Monday, January 25, 2010

Diane's Lemon Bundt Cake

I was at the park last week and a few of my friends were talking about this recipe they had the night before at a church event. I had to try it and I really liked it. Very, Very Yummy!

Cake Ingredients:

1 (18.25 oz) package lemon cake mix
1 (3.4 oz) package instant lemon pudding mix
1/2 cup vegetable oil
1 TBS lemon zest
1/4 cup lemon juice
4 eggs
1 cup Sierra Mist or 7-up

Glaze Ingredients: (I doubled the glaze!
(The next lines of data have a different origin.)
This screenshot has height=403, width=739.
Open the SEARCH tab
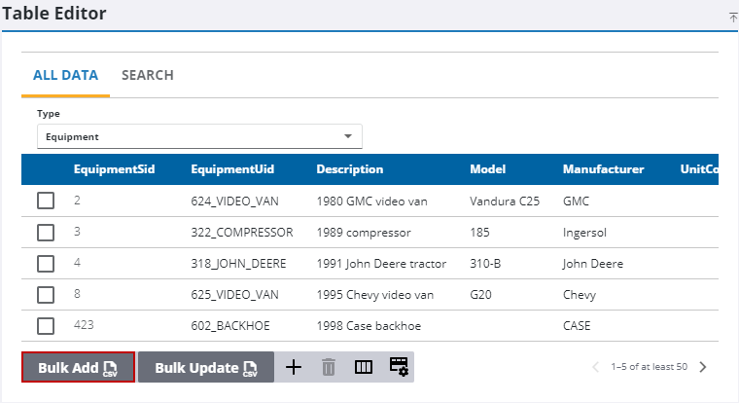point(148,75)
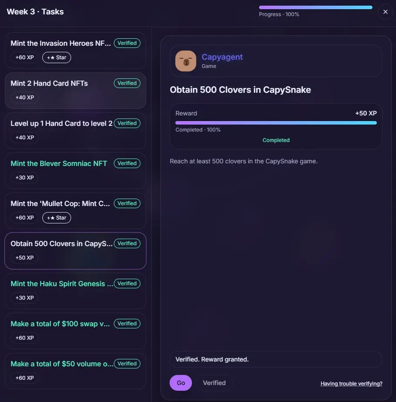Open the Mint the Blever Somniac NFT task
This screenshot has height=402, width=396.
(75, 171)
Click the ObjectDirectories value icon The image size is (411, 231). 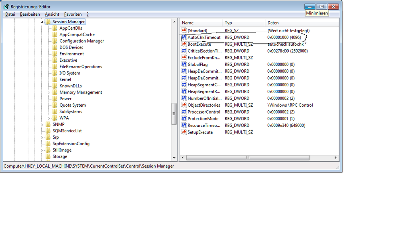pos(184,105)
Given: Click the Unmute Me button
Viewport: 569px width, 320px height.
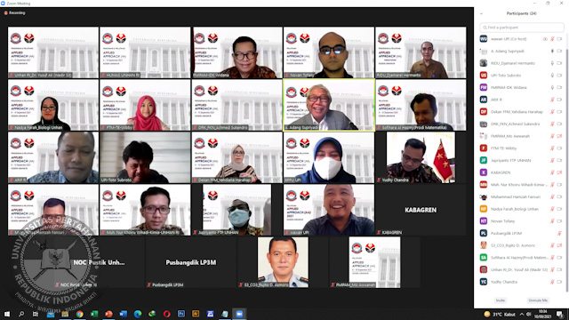Looking at the screenshot, I should [538, 300].
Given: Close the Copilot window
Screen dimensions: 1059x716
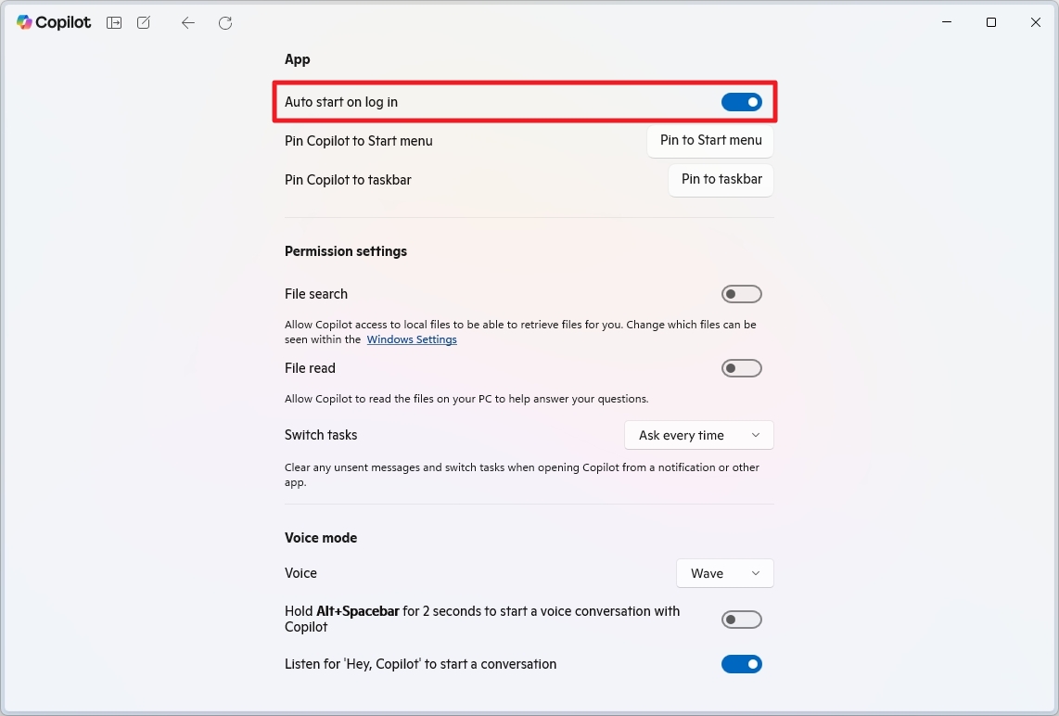Looking at the screenshot, I should coord(1036,22).
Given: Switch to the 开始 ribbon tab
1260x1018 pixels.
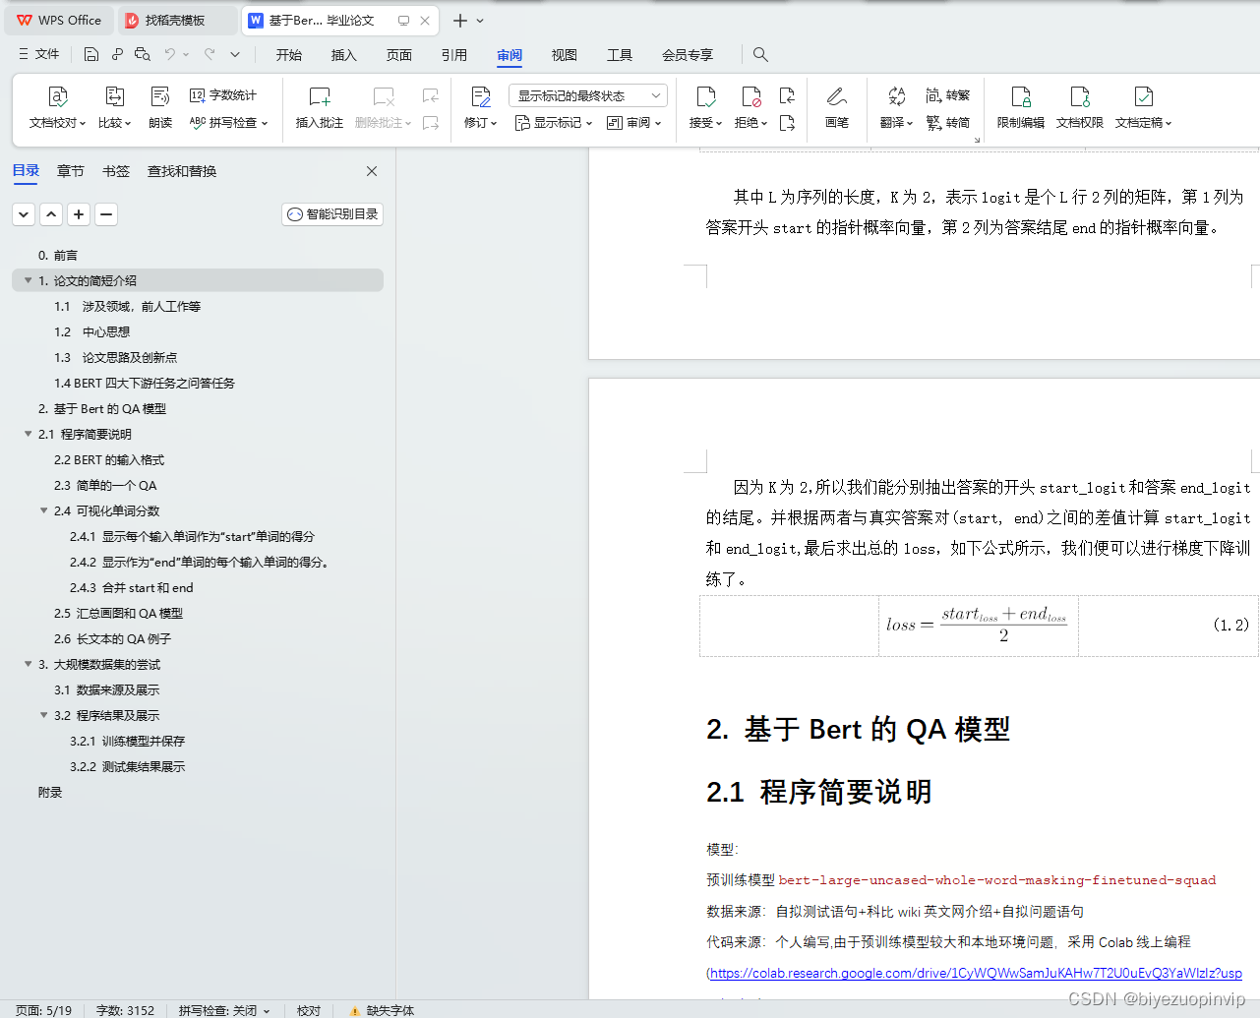Looking at the screenshot, I should coord(288,55).
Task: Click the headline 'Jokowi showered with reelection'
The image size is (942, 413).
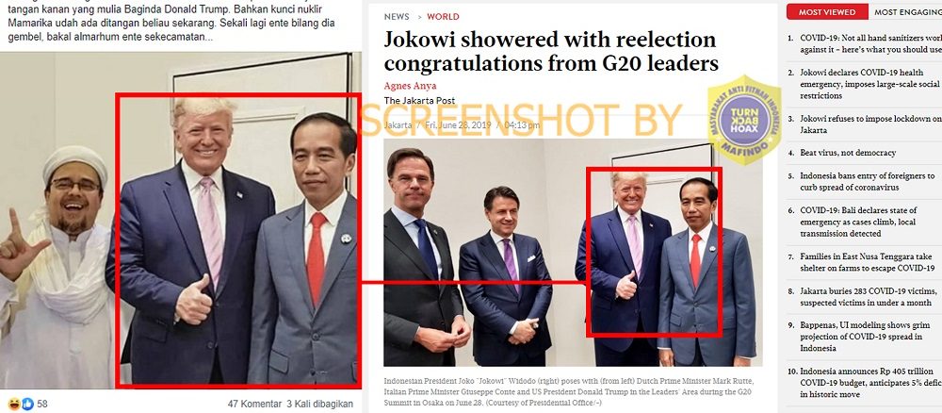Action: point(551,51)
YUM)

2 TBS fresh lemon juice
1 tsp. grated lemon peel (zest)
2/3 cup sifted powdered sugar

1. Preheat oven to 350 degrees. Grease and flour a 10 inch bundt pan.
2. In a large bowl, combine cake mix & pudding mix, then stir in the oil, lemon zest and lemon juice. Beat in the eggs, one at a time, then stir in the lemon-lime soda. (But do not beat it too much. Just mix it in.)
3. Pour batter into prepared pan. Bake in preheated oven for 35 minutes then invert onto plate.
4. Pour glaze over top of cooled cake. If you like glaze, double the glaze recipe. Yummy!!!

I served this with vanilla ice cream but I think it would be good with whipped cream or cool whip. It is also good by itself though. Enjoy!